AIM OF THE EXERCISE: Exact reproduction of the following data is required.

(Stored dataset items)
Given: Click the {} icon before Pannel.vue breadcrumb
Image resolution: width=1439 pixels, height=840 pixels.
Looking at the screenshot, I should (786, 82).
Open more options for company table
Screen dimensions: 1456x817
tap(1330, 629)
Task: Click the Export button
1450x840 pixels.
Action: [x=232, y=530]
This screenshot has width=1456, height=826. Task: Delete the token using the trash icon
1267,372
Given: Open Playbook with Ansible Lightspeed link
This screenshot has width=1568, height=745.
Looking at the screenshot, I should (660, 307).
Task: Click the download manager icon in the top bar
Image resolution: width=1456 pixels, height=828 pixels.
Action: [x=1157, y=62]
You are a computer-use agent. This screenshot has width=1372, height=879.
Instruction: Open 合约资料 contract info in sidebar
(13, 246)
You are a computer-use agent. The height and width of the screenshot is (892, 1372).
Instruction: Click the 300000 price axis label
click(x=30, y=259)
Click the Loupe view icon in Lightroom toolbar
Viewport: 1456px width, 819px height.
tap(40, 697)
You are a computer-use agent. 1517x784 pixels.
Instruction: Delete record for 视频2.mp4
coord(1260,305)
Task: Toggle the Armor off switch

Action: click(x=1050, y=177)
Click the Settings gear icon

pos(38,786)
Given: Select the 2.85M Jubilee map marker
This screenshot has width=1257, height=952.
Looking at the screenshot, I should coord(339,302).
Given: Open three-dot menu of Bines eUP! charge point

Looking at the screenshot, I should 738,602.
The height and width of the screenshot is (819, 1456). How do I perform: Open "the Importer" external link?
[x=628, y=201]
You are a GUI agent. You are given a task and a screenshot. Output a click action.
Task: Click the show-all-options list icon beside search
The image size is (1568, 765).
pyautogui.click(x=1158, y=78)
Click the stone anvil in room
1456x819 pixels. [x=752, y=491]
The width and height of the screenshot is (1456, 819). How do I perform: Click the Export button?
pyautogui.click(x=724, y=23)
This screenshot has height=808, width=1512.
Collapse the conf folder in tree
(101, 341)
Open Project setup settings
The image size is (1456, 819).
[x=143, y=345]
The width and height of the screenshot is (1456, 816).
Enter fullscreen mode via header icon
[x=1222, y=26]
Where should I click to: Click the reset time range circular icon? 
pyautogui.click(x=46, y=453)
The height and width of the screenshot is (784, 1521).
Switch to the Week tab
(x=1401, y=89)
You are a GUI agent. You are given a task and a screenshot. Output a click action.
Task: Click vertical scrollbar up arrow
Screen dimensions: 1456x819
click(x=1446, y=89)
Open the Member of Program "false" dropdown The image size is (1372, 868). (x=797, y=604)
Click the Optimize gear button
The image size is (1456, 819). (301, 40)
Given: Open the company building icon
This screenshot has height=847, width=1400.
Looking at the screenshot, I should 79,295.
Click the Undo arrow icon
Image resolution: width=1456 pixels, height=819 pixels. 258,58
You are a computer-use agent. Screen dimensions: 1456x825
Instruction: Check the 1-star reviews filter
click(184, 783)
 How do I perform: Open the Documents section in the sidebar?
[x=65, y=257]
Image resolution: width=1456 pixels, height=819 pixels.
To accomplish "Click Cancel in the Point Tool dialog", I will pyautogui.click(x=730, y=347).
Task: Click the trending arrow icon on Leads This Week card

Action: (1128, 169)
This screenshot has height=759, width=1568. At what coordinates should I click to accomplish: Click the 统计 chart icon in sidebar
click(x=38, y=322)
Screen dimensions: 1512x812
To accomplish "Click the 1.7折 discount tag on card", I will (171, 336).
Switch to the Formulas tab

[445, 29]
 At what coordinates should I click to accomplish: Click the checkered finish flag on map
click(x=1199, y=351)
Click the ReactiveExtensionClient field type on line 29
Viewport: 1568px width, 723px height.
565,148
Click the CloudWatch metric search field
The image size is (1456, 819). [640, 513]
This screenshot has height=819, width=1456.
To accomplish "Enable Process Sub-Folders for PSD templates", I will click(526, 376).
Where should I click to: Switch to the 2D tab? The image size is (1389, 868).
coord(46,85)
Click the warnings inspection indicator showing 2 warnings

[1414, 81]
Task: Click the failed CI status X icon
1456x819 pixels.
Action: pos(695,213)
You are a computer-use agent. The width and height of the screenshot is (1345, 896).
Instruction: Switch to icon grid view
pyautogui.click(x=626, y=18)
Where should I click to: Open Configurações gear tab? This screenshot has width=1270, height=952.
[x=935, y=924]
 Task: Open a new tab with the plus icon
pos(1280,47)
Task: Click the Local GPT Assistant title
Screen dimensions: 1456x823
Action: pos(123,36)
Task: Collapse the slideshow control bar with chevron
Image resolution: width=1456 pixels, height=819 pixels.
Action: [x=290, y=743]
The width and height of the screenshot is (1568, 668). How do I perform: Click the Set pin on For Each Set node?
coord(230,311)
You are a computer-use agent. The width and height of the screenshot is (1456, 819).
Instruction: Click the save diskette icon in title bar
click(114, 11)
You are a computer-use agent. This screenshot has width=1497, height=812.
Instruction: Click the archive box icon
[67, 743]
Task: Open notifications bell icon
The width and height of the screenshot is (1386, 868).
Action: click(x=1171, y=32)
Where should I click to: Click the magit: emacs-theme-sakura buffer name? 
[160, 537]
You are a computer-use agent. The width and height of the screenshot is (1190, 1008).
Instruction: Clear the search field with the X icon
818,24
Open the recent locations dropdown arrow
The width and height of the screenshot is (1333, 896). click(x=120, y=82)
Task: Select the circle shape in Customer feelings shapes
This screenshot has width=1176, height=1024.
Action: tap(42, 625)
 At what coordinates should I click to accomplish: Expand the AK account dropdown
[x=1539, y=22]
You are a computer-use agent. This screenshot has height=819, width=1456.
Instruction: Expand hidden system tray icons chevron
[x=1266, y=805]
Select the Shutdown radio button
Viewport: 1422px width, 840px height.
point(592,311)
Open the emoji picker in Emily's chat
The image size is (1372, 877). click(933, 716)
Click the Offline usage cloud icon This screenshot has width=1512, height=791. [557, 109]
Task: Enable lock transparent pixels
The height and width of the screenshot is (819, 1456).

EXERCISE SOLUTION:
Given: Click the {} icon before Pannel.vue breadcrumb
Image resolution: width=1439 pixels, height=840 pixels.
Looking at the screenshot, I should (786, 82).
Open more options for company table
Screen dimensions: 1456x817
tap(1330, 629)
Task: Click the Export button
1450x840 pixels.
Action: [x=232, y=530]
This screenshot has width=1456, height=826. Task: Delete the token using the trash icon
1267,372
Given: Open Playbook with Ansible Lightspeed link
This screenshot has width=1568, height=745.
Looking at the screenshot, I should (660, 307).
Task: Click the download manager icon in the top bar
Image resolution: width=1456 pixels, height=828 pixels.
Action: [x=1157, y=62]
You are a computer-use agent. This screenshot has width=1372, height=879.
Instruction: Open 合约资料 contract info in sidebar
(13, 246)
You are a computer-use agent. The height and width of the screenshot is (892, 1372).
Instruction: Click the 300000 price axis label
click(x=30, y=259)
Click the Loupe view icon in Lightroom toolbar
Viewport: 1456px width, 819px height.
tap(40, 697)
You are a computer-use agent. 1517x784 pixels.
Instruction: Delete record for 视频2.mp4
coord(1260,305)
Task: Toggle the Armor off switch

Action: click(x=1050, y=177)
Click the Settings gear icon

pos(38,786)
Given: Select the 2.85M Jubilee map marker
This screenshot has width=1257, height=952.
Looking at the screenshot, I should coord(339,302).
Given: Open three-dot menu of Bines eUP! charge point

Looking at the screenshot, I should 738,602.
The height and width of the screenshot is (819, 1456). How do I perform: Open "the Importer" external link?
[x=628, y=201]
You are a GUI agent. You are given a task and a screenshot. Output a click action.
Task: Click the show-all-options list icon beside search
The image size is (1568, 765).
pyautogui.click(x=1158, y=78)
Click the stone anvil in room
1456x819 pixels. [x=752, y=491]
The width and height of the screenshot is (1456, 819). How do I perform: Click the Export button?
pyautogui.click(x=724, y=23)
This screenshot has height=808, width=1512.
Collapse the conf folder in tree
(101, 341)
Open Project setup settings
The image size is (1456, 819).
[x=143, y=345]
The width and height of the screenshot is (1456, 816).
Enter fullscreen mode via header icon
[x=1222, y=26]
Where should I click to: Click the reset time range circular icon? 
pyautogui.click(x=46, y=453)
The height and width of the screenshot is (784, 1521).
Switch to the Week tab
(x=1401, y=89)
You are a GUI agent. You are given a task and a screenshot. Output a click action.
Task: Click vertical scrollbar up arrow
Screen dimensions: 1456x819
click(x=1446, y=89)
Open the Member of Program "false" dropdown The image size is (1372, 868). (x=797, y=604)
Click the Optimize gear button
The image size is (1456, 819). (301, 40)
Given: Open the company building icon
This screenshot has height=847, width=1400.
Looking at the screenshot, I should 79,295.
Click the Undo arrow icon
Image resolution: width=1456 pixels, height=819 pixels. 258,58
You are a computer-use agent. Screen dimensions: 1456x825
Instruction: Check the 1-star reviews filter
click(184, 783)
 How do I perform: Open the Documents section in the sidebar?
[x=65, y=257]
Image resolution: width=1456 pixels, height=819 pixels.
To accomplish "Click Cancel in the Point Tool dialog", I will pyautogui.click(x=730, y=347).
Task: Click the trending arrow icon on Leads This Week card

Action: (1128, 169)
This screenshot has height=759, width=1568. At what coordinates should I click to accomplish: Click the 统计 chart icon in sidebar
click(x=38, y=322)
Screen dimensions: 1512x812
To accomplish "Click the 1.7折 discount tag on card", I will (171, 336).
Switch to the Formulas tab

[445, 29]
 At what coordinates should I click to accomplish: Click the checkered finish flag on map
click(x=1199, y=351)
Click the ReactiveExtensionClient field type on line 29
Viewport: 1568px width, 723px height.
565,148
Click the CloudWatch metric search field
The image size is (1456, 819). [640, 513]
This screenshot has height=819, width=1456.
To accomplish "Enable Process Sub-Folders for PSD templates", I will click(526, 376).
Where should I click to: Switch to the 2D tab? The image size is (1389, 868).
coord(46,85)
Click the warnings inspection indicator showing 2 warnings

[1414, 81]
Task: Click the failed CI status X icon
1456x819 pixels.
Action: pos(695,213)
You are a computer-use agent. The width and height of the screenshot is (1345, 896).
Instruction: Switch to icon grid view
pyautogui.click(x=626, y=18)
Where should I click to: Open Configurações gear tab? This screenshot has width=1270, height=952.
[x=935, y=924]
 Task: Open a new tab with the plus icon
pos(1280,47)
Task: Click the Local GPT Assistant title
Screen dimensions: 1456x823
Action: pos(123,36)
Task: Collapse the slideshow control bar with chevron
Image resolution: width=1456 pixels, height=819 pixels.
Action: [x=290, y=743]
The width and height of the screenshot is (1568, 668). How do I perform: Click the Set pin on For Each Set node?
coord(230,311)
You are a computer-use agent. The width and height of the screenshot is (1456, 819).
Instruction: Click the save diskette icon in title bar
click(114, 11)
You are a computer-use agent. This screenshot has width=1497, height=812.
Instruction: Click the archive box icon
[67, 743]
Task: Open notifications bell icon
The width and height of the screenshot is (1386, 868).
Action: click(x=1171, y=32)
Where should I click to: Click the magit: emacs-theme-sakura buffer name? 
[160, 537]
You are a computer-use agent. The width and height of the screenshot is (1190, 1008).
Instruction: Clear the search field with the X icon
818,24
Open the recent locations dropdown arrow
The width and height of the screenshot is (1333, 896). click(x=120, y=82)
Task: Select the circle shape in Customer feelings shapes
This screenshot has width=1176, height=1024.
Action: tap(42, 625)
 At what coordinates should I click to accomplish: Expand the AK account dropdown
[x=1539, y=22]
You are a computer-use agent. This screenshot has height=819, width=1456.
Instruction: Expand hidden system tray icons chevron
[x=1266, y=805]
Select the Shutdown radio button
Viewport: 1422px width, 840px height.
point(592,311)
Open the emoji picker in Emily's chat
The image size is (1372, 877). click(933, 716)
Click the Offline usage cloud icon This screenshot has width=1512, height=791. [557, 109]
Task: Enable lock transparent pixels
The height and width of the screenshot is (819, 1456).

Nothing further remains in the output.